As a global tourist and business destination, demand for hotels in London remains strong, but more players mean more competition, and opportunities to acquire existing hotels are limited.
While domestic investors, at 76 percent, continue to dominate investment in the Capital’s hotels, their Asian peers accounted for 17 percent in the first nine months of 2018, compared to 4 percent at the same point last year.
A weak pound is just one of the factors attracting international investors – ranging from private equity and high net worth individuals to international operators – to the sector.
And the market remains strong. London’s rising visitor numbers are keeping occupancy rates high – standing at 79.6 percent in the first half of 2018, above those in Paris, Berlin and Rome.
Average rates meanwhile stood at €160, below Paris but above other European markets.
Investors are keen to take advantage
Demand for London hotel investment has come to outweigh supply, following an impressive year for hotel transactions in 2017, with London topping the global charts at US$2.6 billion traded.
“There’s certainly an excess of demand over supply,” says Graham Craggs, Hotels & Hospitality Managing Director at JLL.
Deals such as Katara Holdings’ recent purchase of the Grosvenor House Hotel in London’s Mayfair from private U.S. real estate investment firm Ashkenazy Acquisition Corp are a rarity, says Craggs.
“Some of the most sought-after hotels in the traditional heartland of London are unlikely to trade, with their owners holding on to them for the foreseeable future,” he adds.
Investors are instead turning to less-established areas of the UK capital, as well as considering development opportunities.
Shoreditch, where the Reuben Brothers this year bought The Curtain from its developer, the City of London – the financial heart of the capital – and the Midtown area between the West End and
The City are becoming much more sought-after, Craggs says.

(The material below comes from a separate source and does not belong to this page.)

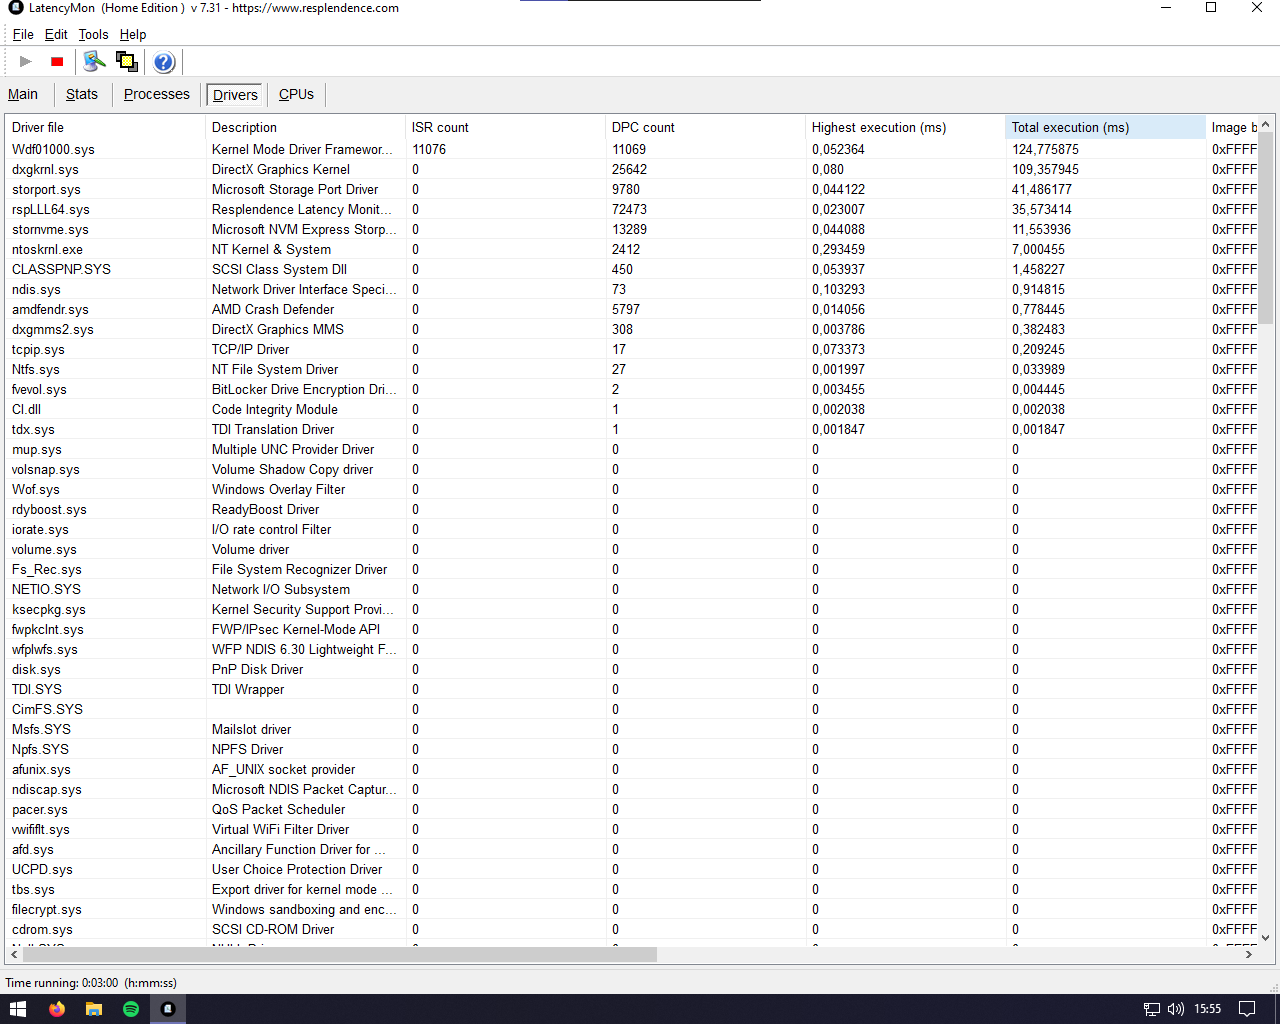Image resolution: width=1280 pixels, height=1024 pixels.
Task: Open the options icon with monitor and pen
Action: (x=94, y=62)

In such a tight market, other investors are choosing to opt for the new-build route. Asian capital was behind this year’s circa £100 million purchase of a development site at London’s Trafalgar Square. India’s Abil Group is planning to build a five-star hotel at the central location, with a management contract expected to be awarded to a hotel operator by year-end.
More development opportunities are cropping up, Craggs says. “As well as the lack of opportunity to invest elsewhere, it’s also partly because the development returns from other commercial uses such as offices or retail aren’t quite as attractive as in the past.”
And growing numbers of overnight visitors – a record 31.9 million in 2017 – need somewhere to sleep. Between January 2017 and June 2018, 62 new hotels opened, adding 8,500 rooms to the market. Around 11,000 new hotel rooms are expected to be added between now and 2020.
“There is a relatively big pipeline across the wider greater London area,” he says. “But London has been quite capable of handling and absorbing new supply.”
Although London hotel performance across key metrics including occupancy, average rate and RevPAR has dipped following a very strong 2017, it remains an attractive destination for investors, says Craggs, despite uncertainty around the UK’s exit from the European Union.
A rise in visitors from Asia, in particularly from China, is expected to fuel further demand for London hotel rooms. By 2024, Chinese visits to London are expected to reach 334,000 a year from their current level of around 200,000 according to the International Passenger Survey. Revenue per available room is also forecast to rise in 2019, although at a slower rate than 2017.
And while global investors are also looking at rival European cities it’s not to the detriment of London, Craggs says.
“There is still a lot of capital out there to be deployed and while London yields are tight, they are just as low across all major European tourist destinations,” he says.
“We expect sustained strong interest in London’s hotel sector as it outperforms other forms of real estate.”